_THE DATA:_
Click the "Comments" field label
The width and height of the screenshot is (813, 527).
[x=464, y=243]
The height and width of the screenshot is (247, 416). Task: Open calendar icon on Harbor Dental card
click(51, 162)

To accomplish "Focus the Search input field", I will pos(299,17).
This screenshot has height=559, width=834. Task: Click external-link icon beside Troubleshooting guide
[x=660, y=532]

---

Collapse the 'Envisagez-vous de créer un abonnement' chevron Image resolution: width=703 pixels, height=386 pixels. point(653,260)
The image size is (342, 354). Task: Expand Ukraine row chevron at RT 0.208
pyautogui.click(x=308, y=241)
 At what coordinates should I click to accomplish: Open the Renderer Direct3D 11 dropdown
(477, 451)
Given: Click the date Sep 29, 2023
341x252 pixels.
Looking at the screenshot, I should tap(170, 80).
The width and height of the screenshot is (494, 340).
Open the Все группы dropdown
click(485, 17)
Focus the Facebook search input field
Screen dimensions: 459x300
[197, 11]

_WHAT IS EXPECTED:_
Gather each row above that contains the word "dropdown" and copy it out in full. Case counts.

_SOLUTION TO THIS PROBLEM:_
 At what coordinates should I click to accomplish: Open the Renderer Direct3D 11 dropdown
Open the Все группы dropdown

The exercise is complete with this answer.